Erwartungsvoll bin ich an diesem Donnerstag von 11 bis 11.20 Uhr am Fenster gesessen, hatte nebenbei das Radio laufen und wartete darauf, in welcher Form die Kreisstadt des Main-Tauber-Kreises am diesjährigen bundesweiten Warntag teilnimmt. Immerhin ist das der erste seiner Art seit der Wiedervereinigung – für Leute in meinem Alter der erste in ihrem Leben.

Nun musste ich nach den angekündigten 20 Minuten feststellen, dass in Tauberbischofsheim nichts passiert war. Keine Sirenen, keine Durchsagen. Auch die auf der Internet-Seite des Main-Tauber-Kreises oft angesprochene Warn-App Nina (hierüber sollte die Probewarnung im Kreis laut Internetbeitrag hauptsächlich laufen, Stand 10. September, 14.30 Uhr) versandte an mein Smartphone keine Probemeldungen. In der App war für den Kreis nicht einmal der Warntag angekündigt oder in anderer Weise vermerkt. Der Radiosender erwähnte den Warntag in einem 25-sekündigen Beitrag am Ende der Nachrichten. Von der angekündigten Programm-unterbrechung um 11 Uhr war dies meines Erachtens weit entfernt.

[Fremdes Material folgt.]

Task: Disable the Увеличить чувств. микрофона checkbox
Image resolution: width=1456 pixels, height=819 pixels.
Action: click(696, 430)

Nun stellt sich die brennende Frage, wie in diesem Fall Tauberbischofsheim, immerhin Kreisstadt, seine Bürger in Zukunft vor echten Gefahren zu warnen gedenkt. Selbstverständlich wünschen wir uns alle, dass ein solcher Ernstfall niemals eintreten wird, doch hierfür muss man sich vorausschauend im Allgemeininteresse vorbereiten und es muss für mögliche Gefahrenlagen sensibilisiert werden. Dass Tauberbischofsheim – wie viele Orte, auch kleinere – über eine Feuerwehrsirene verfügt, ist bekannt.

Meiner Meinung nach ist die Katastrophenwarnung per Sirene oder Durchsage nach wie vor unerlässlich, auch in Zeiten der Digitalisierung. Nicht jeder hat sein Smartphone ständig bei sich, und Fernseher sowie Radios sind nicht permanent eingeschaltet. Doch im Ernstfall kann jede Minute entscheidend sein. Eine Überlastung von Warn-Apps bei landes- oder bundesweiten Gefahrenlagen ist nachvollziehbar und zugleich zu erwarten. Gerade deswegen sollte man „analoge“ Warnmöglichkeiten beibehalten und wieder ausbauen, um jeden Mitbürger schnell und zuverlässig zu erreichen.

Warn-Apps sind sehr wichtig, doch sollten sie eine Unterstützungsfunktion einnehmen und nicht die Hauptlast einer Alarmierung tragen.

Auch wenn alle Mittel und Wege der Katastrophenwarnung im Ernstfall sicherlich/hoffentlich funktionieren, bleibt am Ende doch festzustellen, dass der Warntag hier seinen Zweck verfehlt hat.

Aber es war ja lediglich eine Übung (die man im Idealfall dennoch meistert).